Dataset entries
■ ■ ■ ■ ■

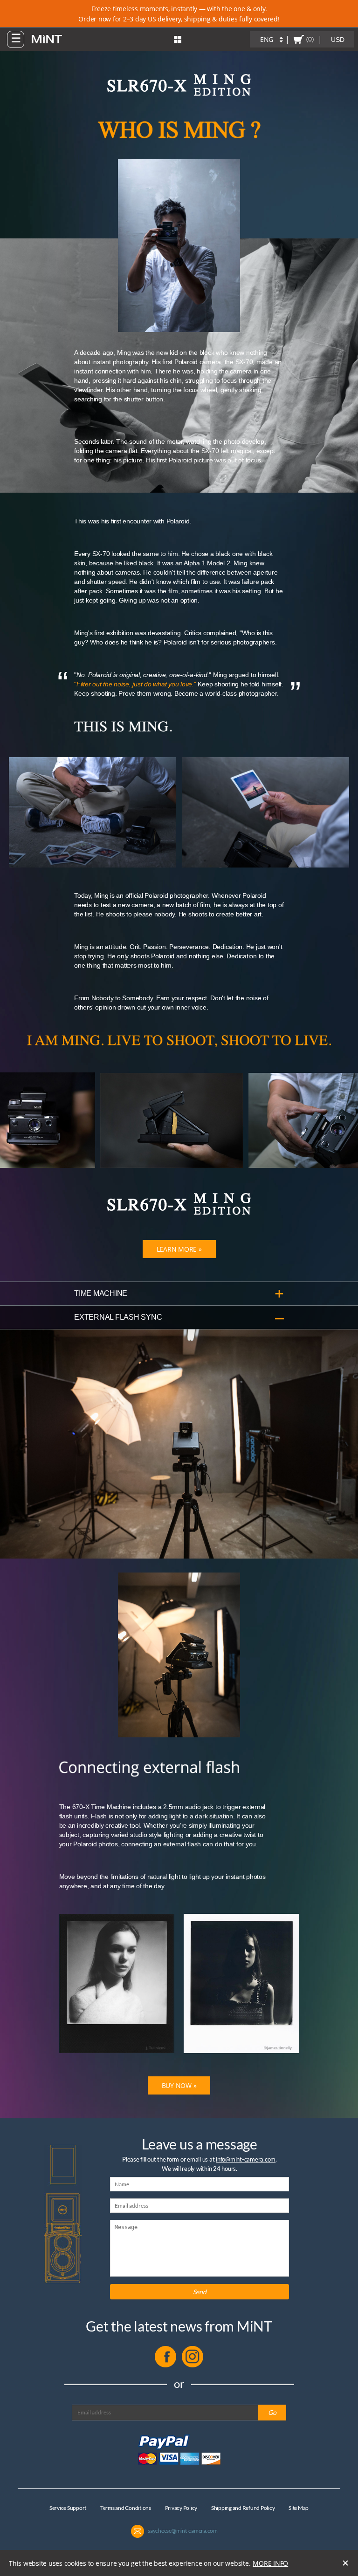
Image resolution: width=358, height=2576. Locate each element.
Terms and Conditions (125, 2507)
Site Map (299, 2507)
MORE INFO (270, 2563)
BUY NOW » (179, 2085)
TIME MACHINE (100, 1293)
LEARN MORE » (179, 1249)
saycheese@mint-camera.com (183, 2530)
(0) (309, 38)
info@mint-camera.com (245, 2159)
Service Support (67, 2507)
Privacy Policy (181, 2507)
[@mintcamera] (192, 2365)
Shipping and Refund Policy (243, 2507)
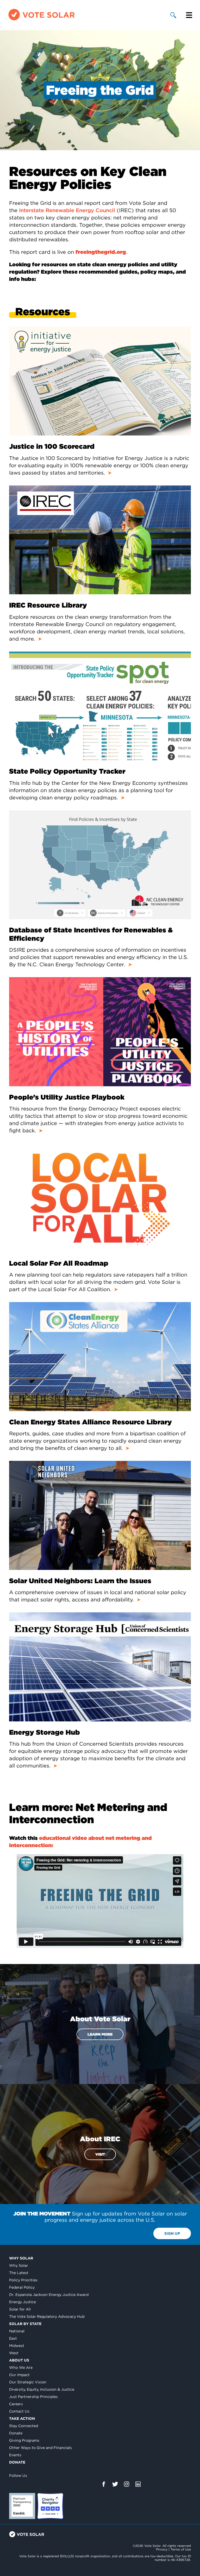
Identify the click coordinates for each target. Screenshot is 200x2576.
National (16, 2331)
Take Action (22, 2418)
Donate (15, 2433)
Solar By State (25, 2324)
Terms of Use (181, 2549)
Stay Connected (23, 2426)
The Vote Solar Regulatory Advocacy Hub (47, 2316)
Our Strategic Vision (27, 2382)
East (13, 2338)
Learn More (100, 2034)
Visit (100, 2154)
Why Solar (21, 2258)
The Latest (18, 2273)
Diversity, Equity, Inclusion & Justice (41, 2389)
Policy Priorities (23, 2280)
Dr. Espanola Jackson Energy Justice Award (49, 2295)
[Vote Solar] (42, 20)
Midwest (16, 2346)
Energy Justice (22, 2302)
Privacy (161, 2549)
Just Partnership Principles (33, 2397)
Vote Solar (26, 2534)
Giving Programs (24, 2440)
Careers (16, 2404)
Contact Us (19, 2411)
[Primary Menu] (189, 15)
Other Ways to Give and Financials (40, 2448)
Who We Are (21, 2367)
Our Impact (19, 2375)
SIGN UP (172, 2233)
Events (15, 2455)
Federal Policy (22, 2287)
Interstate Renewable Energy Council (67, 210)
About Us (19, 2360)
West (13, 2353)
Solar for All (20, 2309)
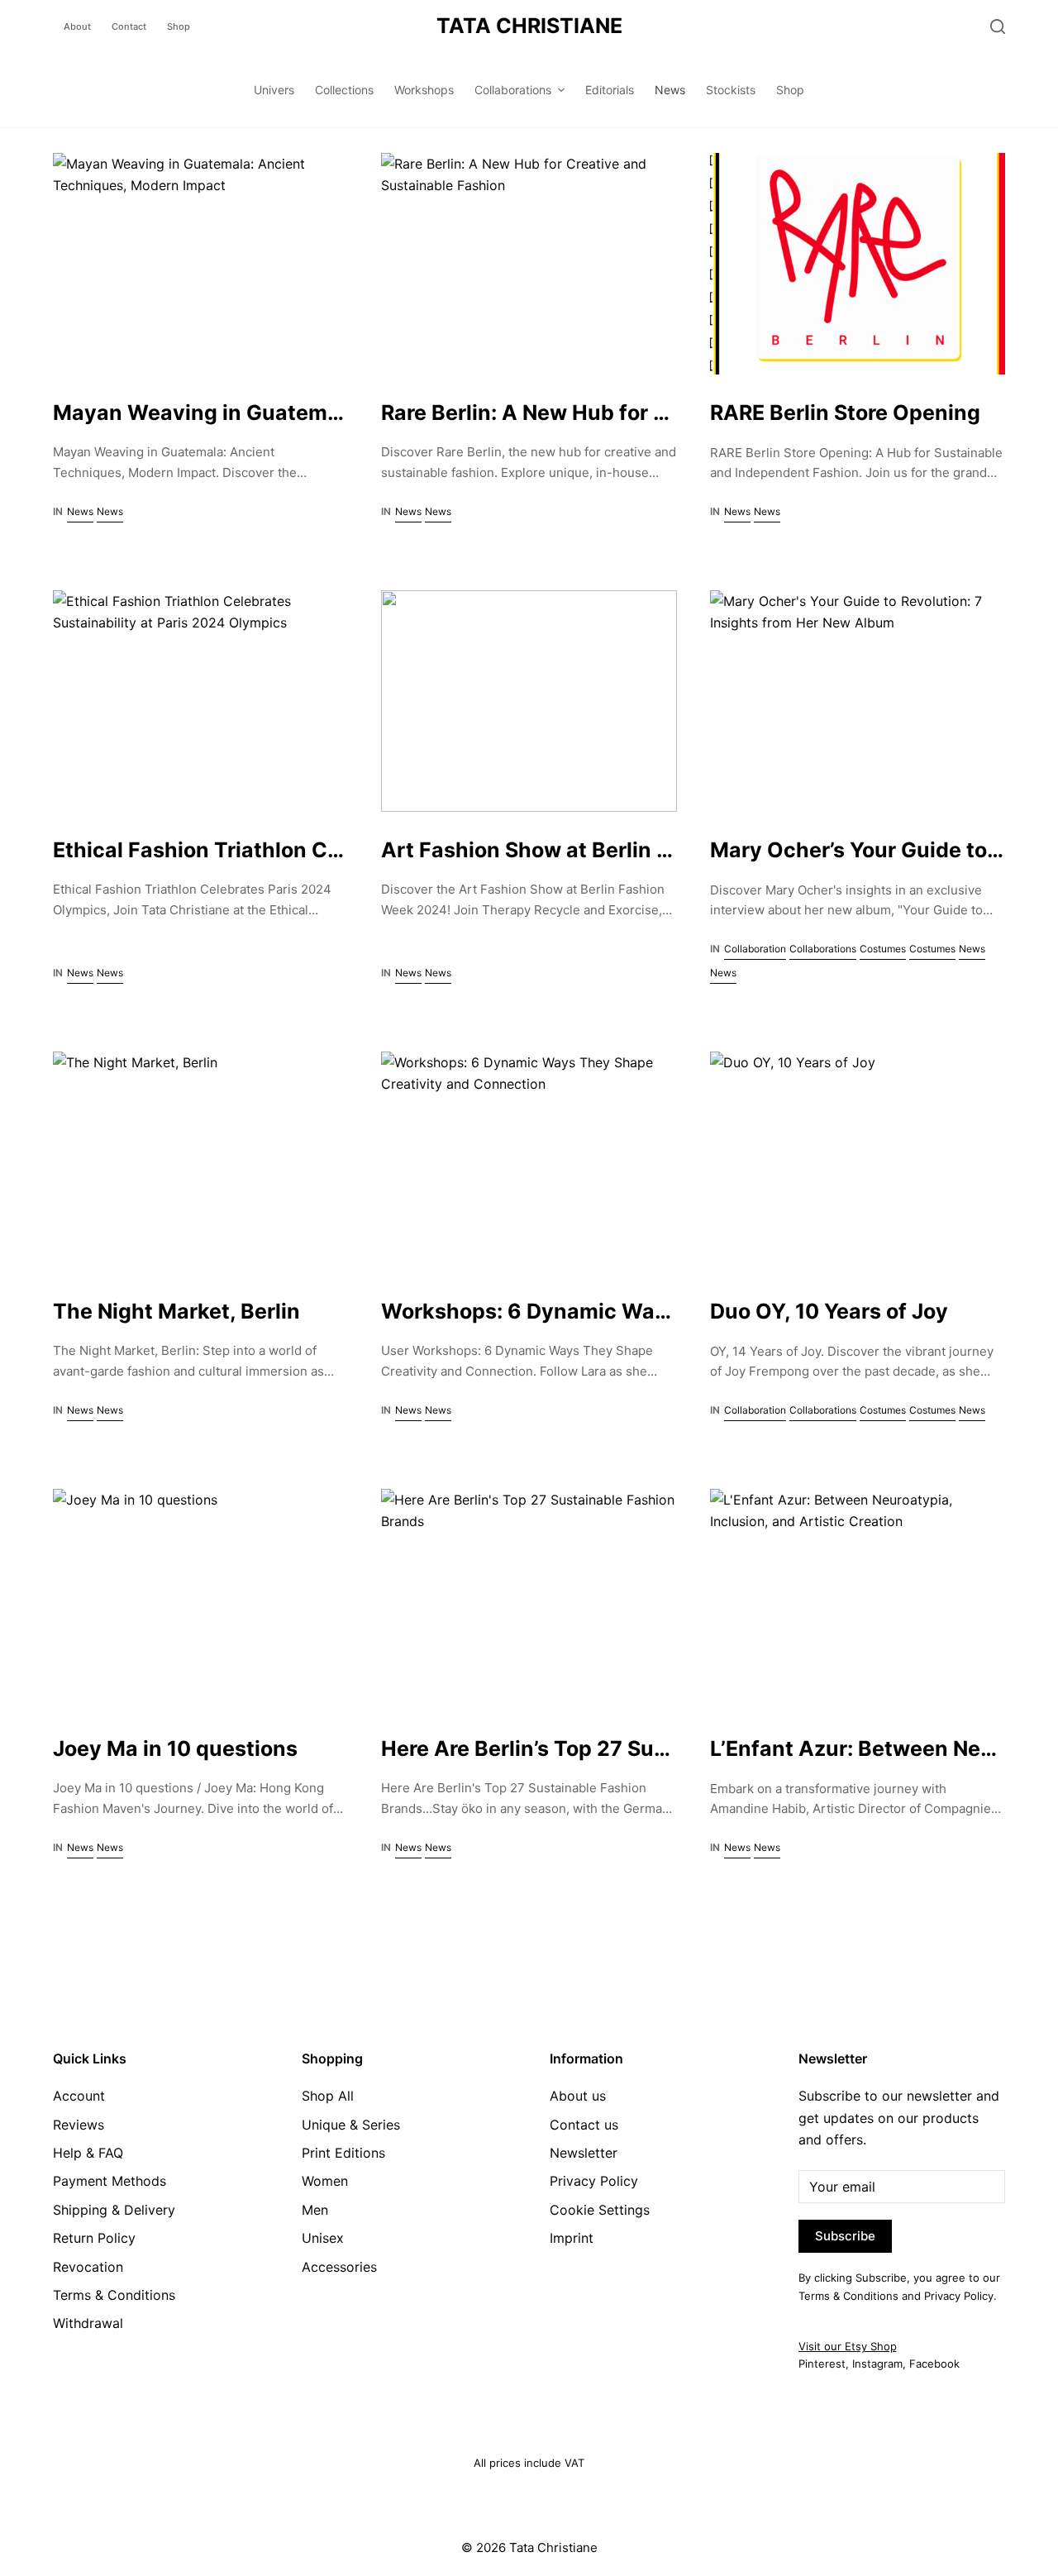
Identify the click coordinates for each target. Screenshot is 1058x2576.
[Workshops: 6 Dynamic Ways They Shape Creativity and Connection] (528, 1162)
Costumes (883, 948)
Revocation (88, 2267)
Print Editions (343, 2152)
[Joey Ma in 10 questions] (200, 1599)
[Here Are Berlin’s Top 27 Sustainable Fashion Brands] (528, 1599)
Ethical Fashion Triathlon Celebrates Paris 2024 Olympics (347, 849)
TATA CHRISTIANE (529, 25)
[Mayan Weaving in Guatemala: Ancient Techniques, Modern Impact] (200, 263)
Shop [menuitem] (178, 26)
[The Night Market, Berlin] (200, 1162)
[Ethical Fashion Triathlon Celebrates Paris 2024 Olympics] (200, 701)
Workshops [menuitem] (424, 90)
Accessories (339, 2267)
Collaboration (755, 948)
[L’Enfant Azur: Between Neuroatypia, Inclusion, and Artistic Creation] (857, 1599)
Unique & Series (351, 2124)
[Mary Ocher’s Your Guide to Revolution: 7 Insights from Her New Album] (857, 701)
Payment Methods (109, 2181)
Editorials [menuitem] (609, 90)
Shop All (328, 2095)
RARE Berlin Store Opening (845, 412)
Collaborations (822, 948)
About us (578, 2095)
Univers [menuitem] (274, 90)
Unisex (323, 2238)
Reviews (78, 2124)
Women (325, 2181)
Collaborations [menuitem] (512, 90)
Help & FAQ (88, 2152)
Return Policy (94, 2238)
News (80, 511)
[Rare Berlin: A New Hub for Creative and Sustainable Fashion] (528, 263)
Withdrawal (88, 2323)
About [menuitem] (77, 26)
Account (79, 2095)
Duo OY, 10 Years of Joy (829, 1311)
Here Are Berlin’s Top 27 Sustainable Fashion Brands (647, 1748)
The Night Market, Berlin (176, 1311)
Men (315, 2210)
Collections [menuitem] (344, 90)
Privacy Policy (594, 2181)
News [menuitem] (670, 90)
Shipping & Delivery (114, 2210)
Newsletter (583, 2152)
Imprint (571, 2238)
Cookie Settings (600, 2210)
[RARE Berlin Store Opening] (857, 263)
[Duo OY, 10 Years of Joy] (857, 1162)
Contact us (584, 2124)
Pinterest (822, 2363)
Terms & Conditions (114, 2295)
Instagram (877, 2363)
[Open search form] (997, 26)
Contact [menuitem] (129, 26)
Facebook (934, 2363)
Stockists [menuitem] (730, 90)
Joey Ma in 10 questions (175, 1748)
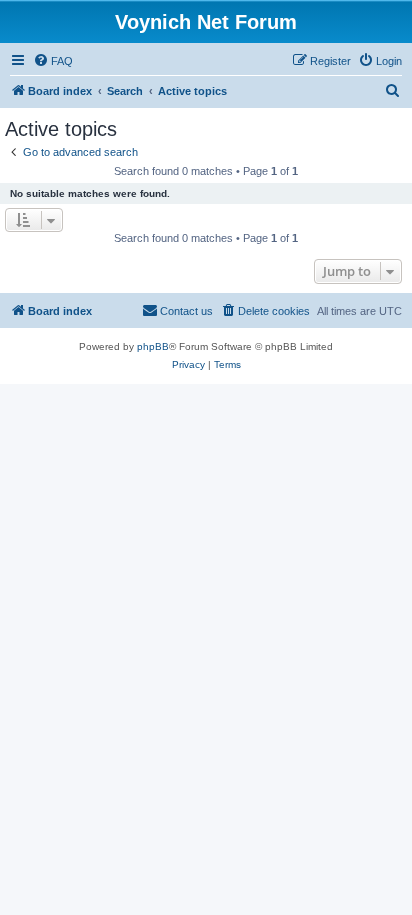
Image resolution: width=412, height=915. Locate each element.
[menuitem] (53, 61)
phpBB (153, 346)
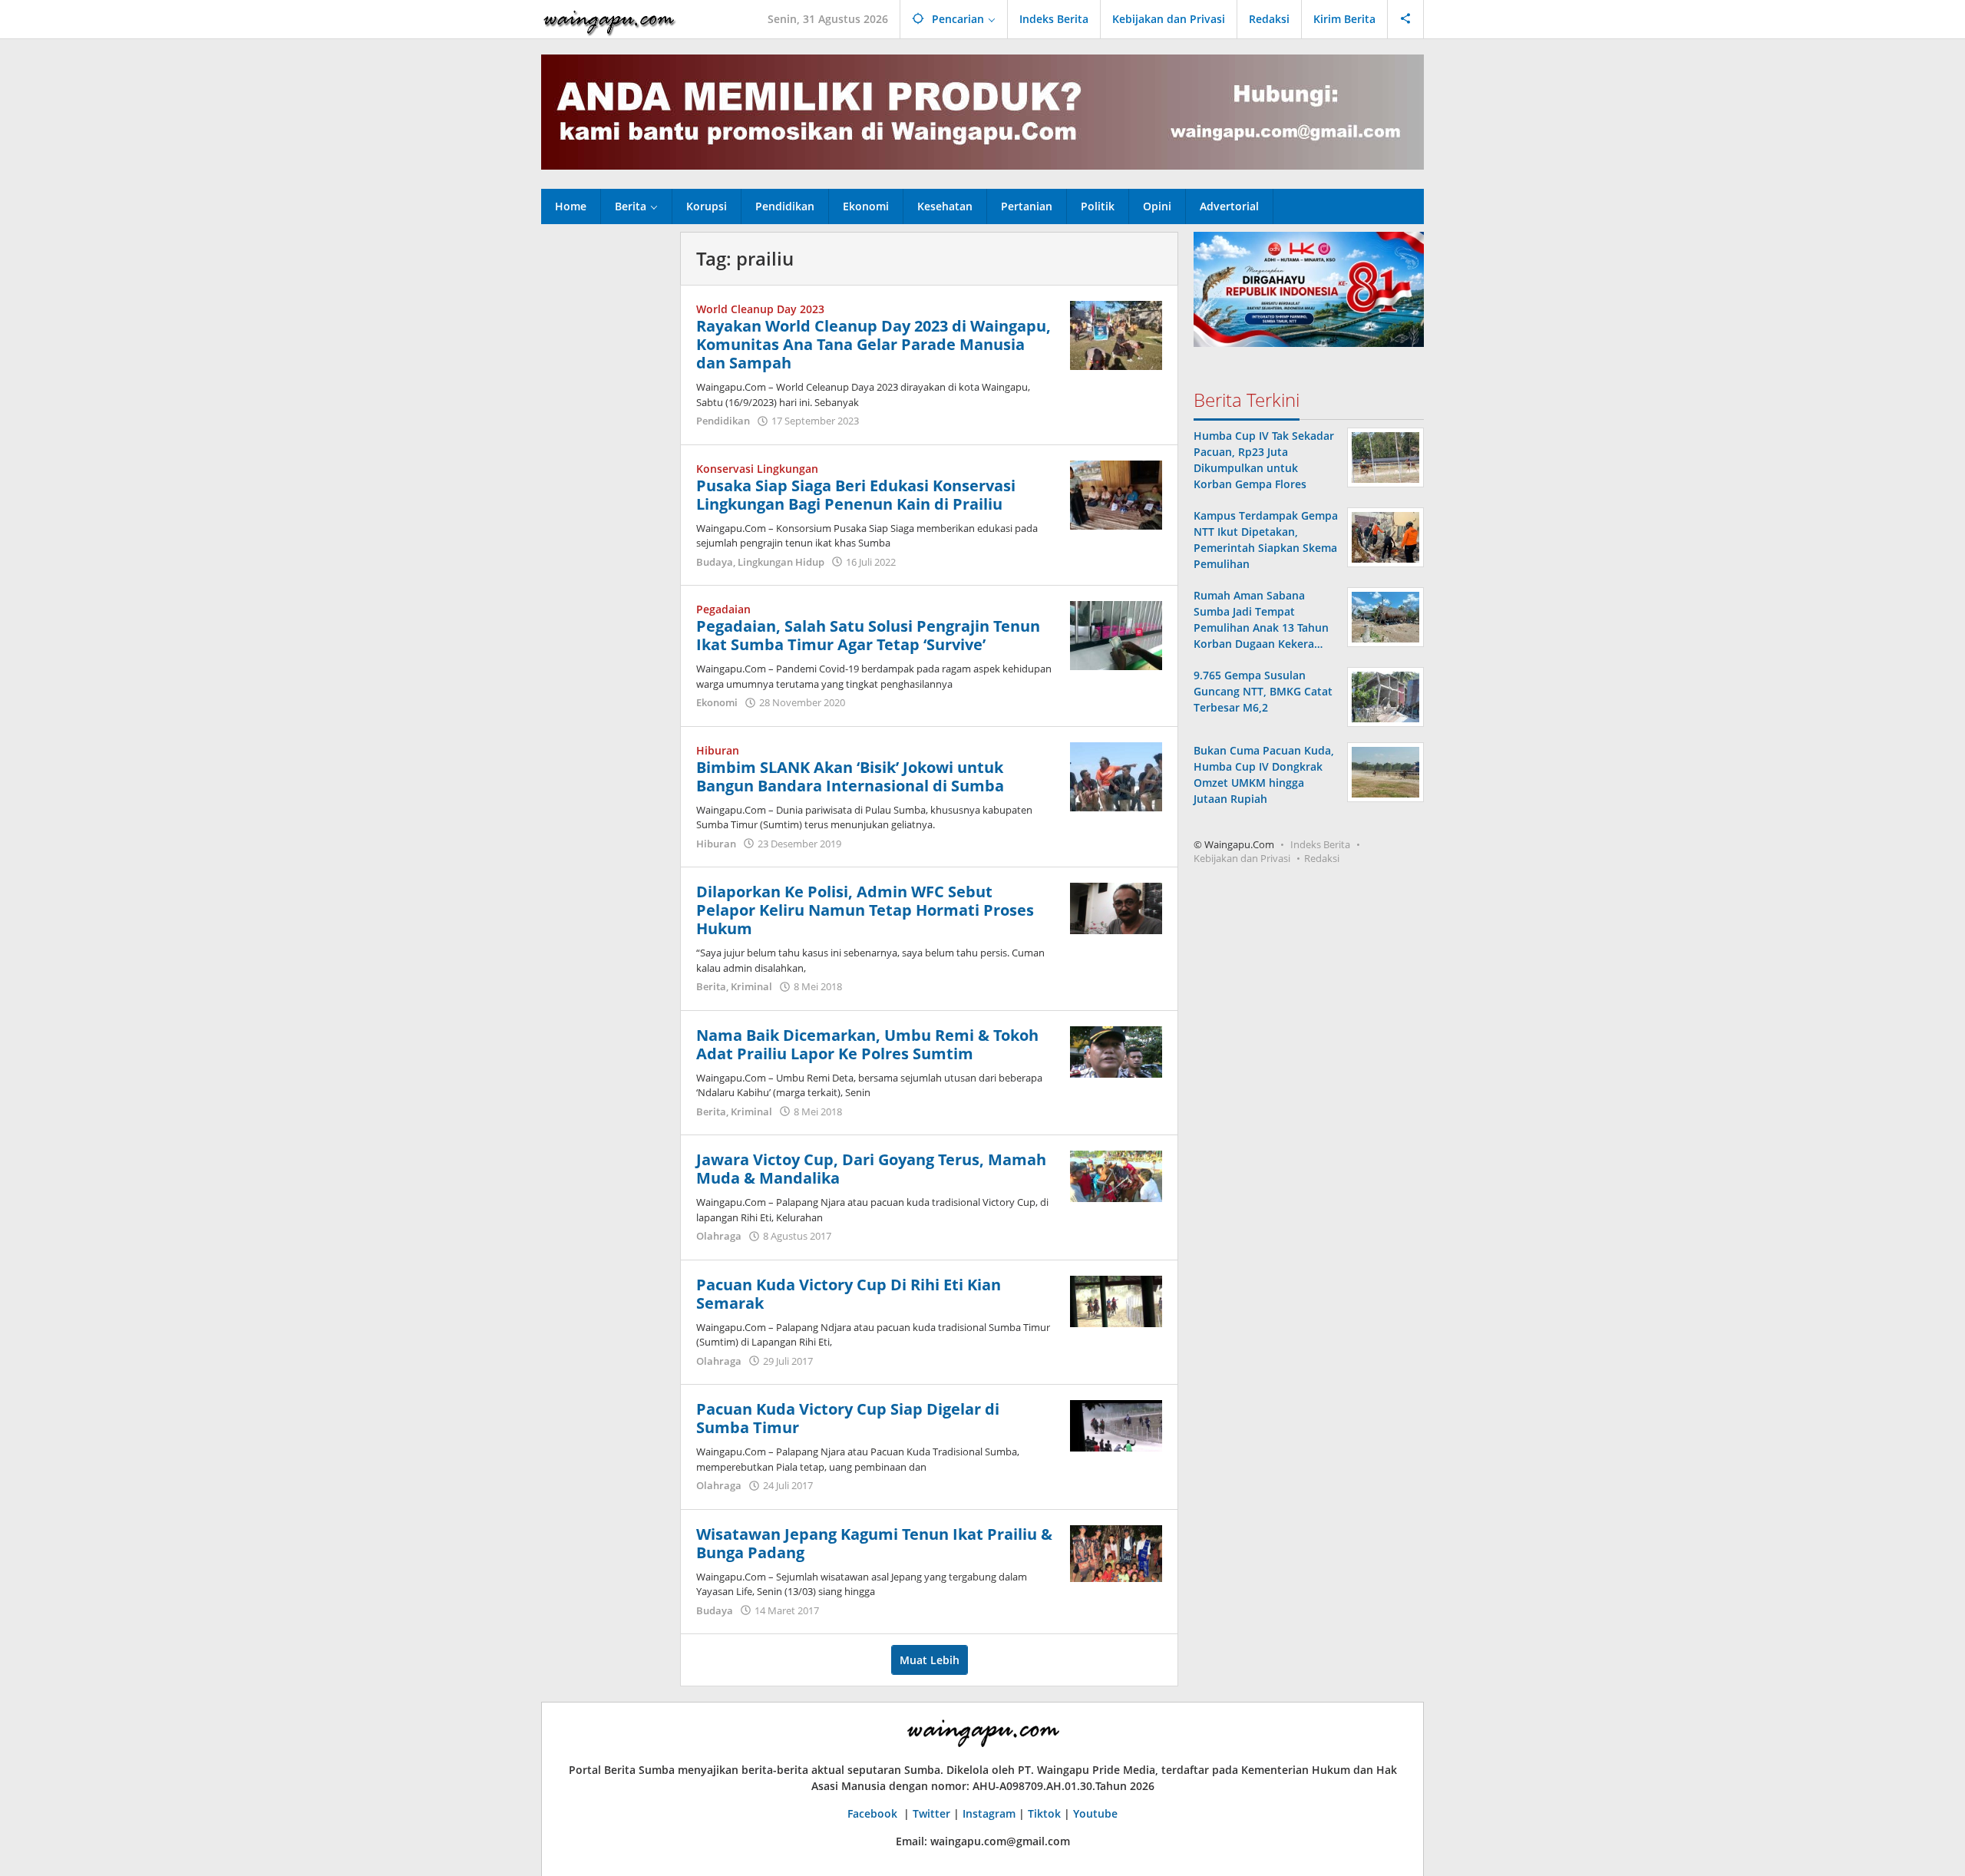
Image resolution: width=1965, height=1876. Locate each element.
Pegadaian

■ ■ ■ ■ ■

Problem to work on:
Please repeat exactly the data above from its first line to the line that contains "[The Night Market, Berlin] (200, 1162)", inclusive, and leave every picture out.

Response to the exercise:
Image resolution: width=358, height=2576. Locate each element.
Terms and Conditions (125, 2507)
Site Map (299, 2507)
MORE INFO (270, 2563)
BUY NOW » (179, 2085)
TIME MACHINE (100, 1293)
LEARN MORE » (179, 1249)
saycheese@mint-camera.com (183, 2530)
(0) (309, 38)
info@mint-camera.com (245, 2159)
Service Support (67, 2507)
Privacy Policy (181, 2507)
[@mintcamera] (192, 2365)
Shipping and Refund Policy (243, 2507)
Identify the click coordinates for each target. Screenshot is 200x2576.
National (16, 2331)
Take Action (22, 2418)
Donate (15, 2433)
Solar By State (25, 2324)
Terms of Use (181, 2549)
Stay Connected (23, 2426)
The Vote Solar Regulatory Advocacy Hub (47, 2316)
Our Strategic Vision (27, 2382)
East (13, 2338)
Learn More (100, 2034)
Visit (100, 2154)
Why Solar (21, 2258)
The Latest (18, 2273)
Diversity, Equity, Inclusion & Justice (41, 2389)
Policy Priorities (23, 2280)
Dr. Espanola Jackson Energy Justice Award (49, 2295)
[Vote Solar] (42, 20)
Midwest (16, 2346)
Energy Justice (22, 2302)
Privacy (161, 2549)
Just Partnership Principles (33, 2397)
Vote Solar (26, 2534)
Giving Programs (24, 2440)
Careers (16, 2404)
Contact Us (19, 2411)
[Primary Menu] (189, 15)
Other Ways to Give and Financials (40, 2448)
Who We Are (21, 2367)
Our Impact (19, 2375)
SIGN UP (172, 2233)
Events (15, 2455)
Federal Policy (22, 2287)
Interstate Renewable Energy Council (67, 210)
About Us (19, 2360)
West (13, 2353)
Solar for All (20, 2309)
Identify the click coordinates for each target. Screenshot is 1058x2576.
[Workshops: 6 Dynamic Ways They Shape Creativity and Connection] (528, 1162)
Costumes (883, 948)
Revocation (88, 2267)
Print Editions (343, 2152)
[Joey Ma in 10 questions] (200, 1599)
[Here Are Berlin’s Top 27 Sustainable Fashion Brands] (528, 1599)
Ethical Fashion Triathlon Celebrates Paris 2024 Olympics (347, 849)
TATA CHRISTIANE (529, 25)
[Mayan Weaving in Guatemala: Ancient Techniques, Modern Impact] (200, 263)
Shop [menuitem] (178, 26)
[The Night Market, Berlin] (200, 1162)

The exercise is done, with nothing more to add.